Stacey Cochran: How did you learn about Kindle Scout and why did you decide to give it a shot?

Joseph Souza: Wow! I can't remember how I learned of it. I think I have ADD. I don't like waiting two years for my novel to get published. Kindle Scout and Amazon has cracked the Caste system of the publishing world and opened it up. Now its not just the province of WASPS and whoever else they choose to be the 'NEXT BIG THING." The writers are making it happen themselves with the hep of KS. A big thing for me was the speed with which they promised to release my novel. Great! I'm not getting any younger, could get hit by a bus tomorrow. So far I've been pleased with the experience, and surprisingly more pleased with the community we've created here and all the fine and talented writers that I've had the pleasure to meet. And the 1500 helped pay off a few bills too, plus a nice meal to boot at one of Portland's great restaurants.

Stacey Cochran: What are you currently working on and where do you see yourself as a writer in one year?

Joseph Souza: The Viking! A crime novel set in Portland involving the stolen manuscript of famous but dead Maine writer that will expose many terrible secrets about him. The literary estate refuses to release his papers to scholars.
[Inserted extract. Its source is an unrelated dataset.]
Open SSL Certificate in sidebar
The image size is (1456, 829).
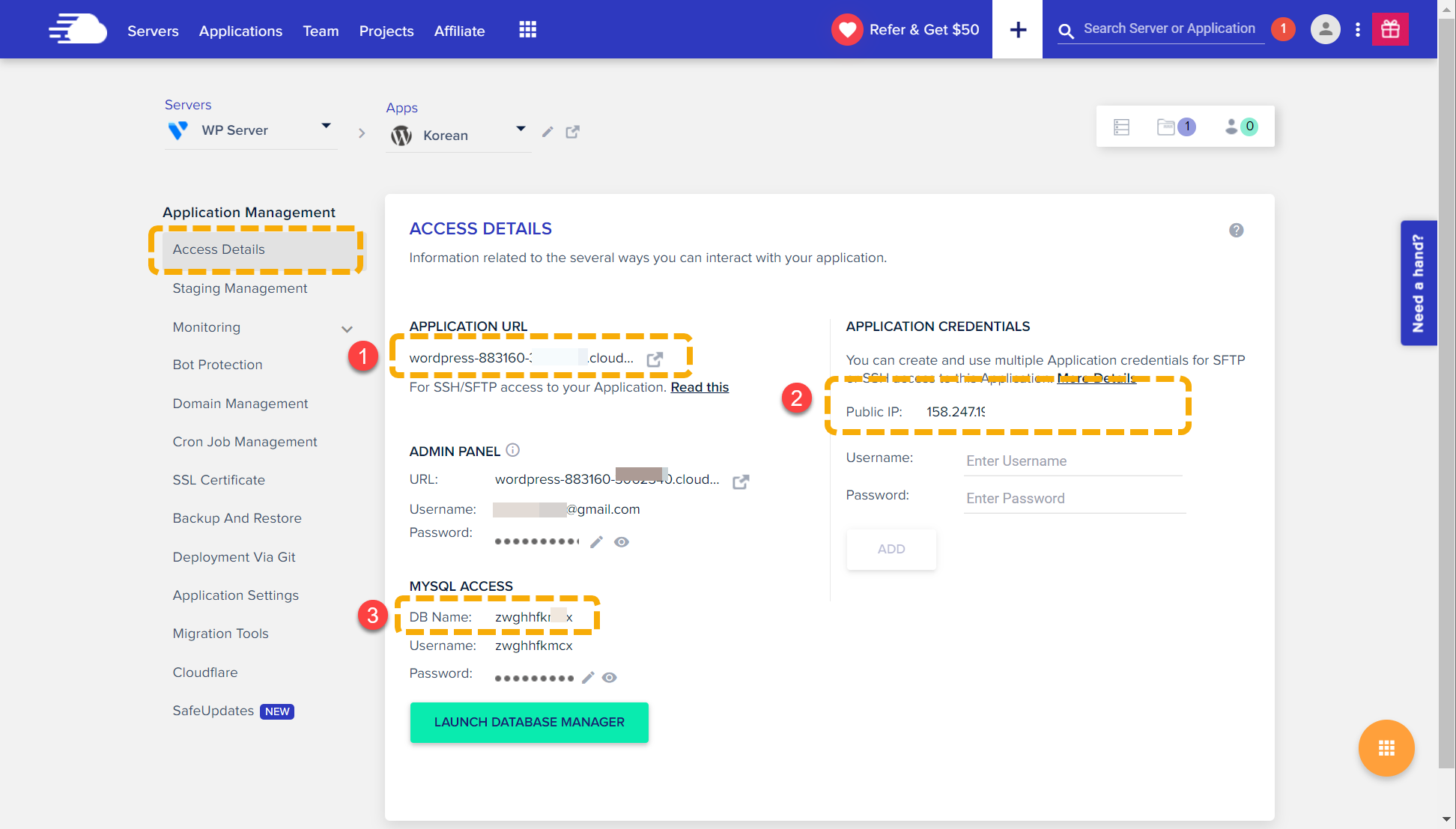[x=219, y=480]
A drug gang is involved as well as a corrupt assistant chief of police. A punk girl named Yaz has found the phone wiith the author's hidden journal and refuses to part with it. Violence, scholarship, intrigue. Based the novel after reading how James Joyce grandson refused to allow scholars to copy or quote from his grandfather's work. One scholar worked seven years on a Joyce project only to be told by Joyce's grandson that he'd sure her if she used it. She abandoned the project and Joyce jr. continued to be an ass to the scholars who hoped to give literary criticism to his works.

Stacey Cochran: Sounds like a great story! I'd like to thank Joseph Souza for taking time to chat with me today. If anyone else has questions as this post makes its way into the mysterious FB newsfeeds of others, feel free to jump in with a comment, question, or like for Mr. Souza. Thanks so much!

Joseph Souza: When you have a character with black eyes, implanted horns on his scalp and a Celtic cross implanted in his forehead, it's a lot of fun. But we need to find out who The Viking is ala The Usual Suspects. Of course next month I release Lethal Chain, an ebola medical thriller. so we'll see what happens there.

Stacey Cochran: Most excellent. Thanks again. I'll check in throughout the day and maybe give this post a bump or two in the days ahead.

Joseph Souza: Thanks so much, Stacey! You've been a wonderful interviewer and I think you should apply for Lettermen's job. No, Charlie Rose if he ever retires. Best of luck on your novel Eddie & Sunny and to all the other great Kindle Scouters. Peace out!


Fiona Quinn (fionaquinnbooks) | 1 comments Mod
So much fun to read about you Joseph - great convo as always, Stacey! You guys rock.


Vincent Annunziato (vincent_robert_annunziato) | 1 comments Joseph, TY for the insights! Wish you the best of luck with all of your works.